30 000 utilisateurs, 20 000 euros de volume d’affaires et 60 000 produits mis en vente… tout cela en seulement six mois. Lancée en mai 2025 à Clermont-Ferrand, Meerai, spécialisée dans les mangas d’occasion, connaît un début fracassant pour une plateforme de transactions entre particuliers.

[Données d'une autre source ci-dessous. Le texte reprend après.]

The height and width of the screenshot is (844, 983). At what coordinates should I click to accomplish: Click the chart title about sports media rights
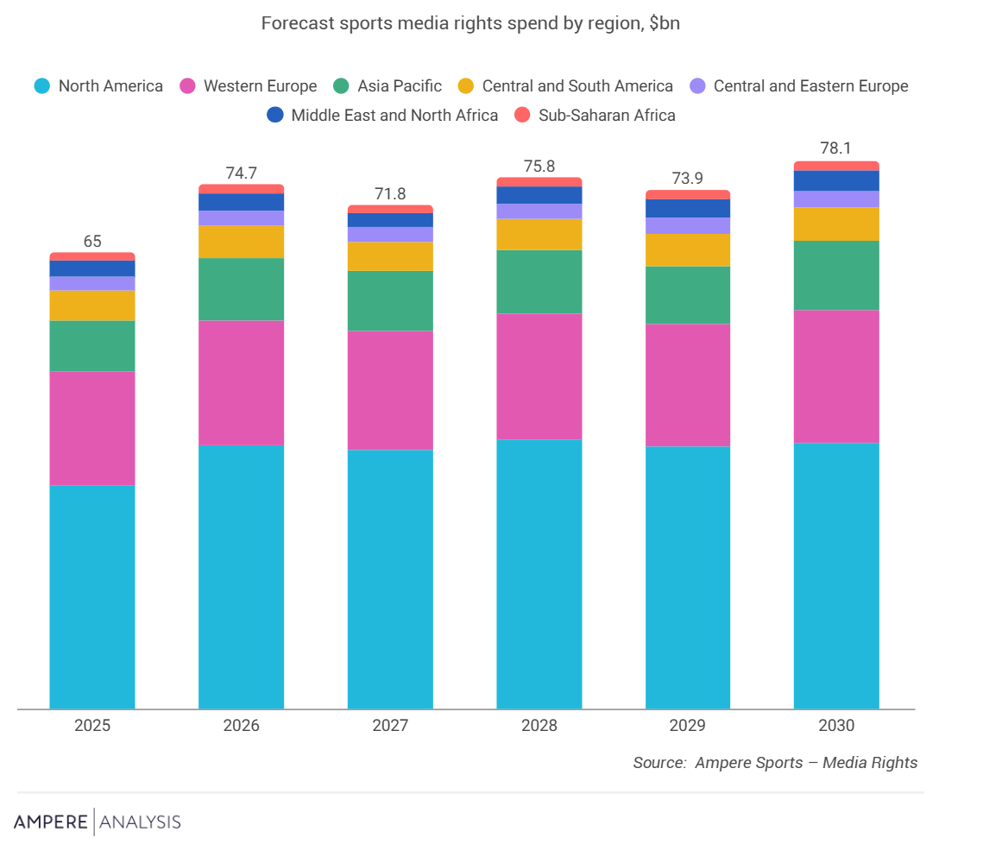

Une technologie qui facilite le matching
L’entreprise surfe sur un marché en pleine croissance, la France se classant deuxième pays le plus consommateur de mangas derrière le Japon. Et là où la marketplace innove, c’est que son modèle est entièrement articulé autour des produits et non pas des annonces, avec l’objectif de rendre l’expérience utilisateur aussi intuitive et fluide que dans l’e-commerce. "Notre application a décollé assez vite car nous avons optimisé, automatisé beaucoup de choses, dont la mise en relation entre particuliers. Cela nous a permis de connecter très rapidement l’offre et la demande. La technologie permet cette connexion", souligne Aurore Martinet, fondatrice de Meerai et ingénieur. Le vendeur peut générer en deux clics une annonce en scannant le code-barres du manga. Côté acheteur, les algorithmes identifient les vendeurs qui proposent le plus grand nombre de produits recherchés, permettant des achats groupés à des prix avantageux. Et le modèle devrait encore s’améliorer avec l’IA.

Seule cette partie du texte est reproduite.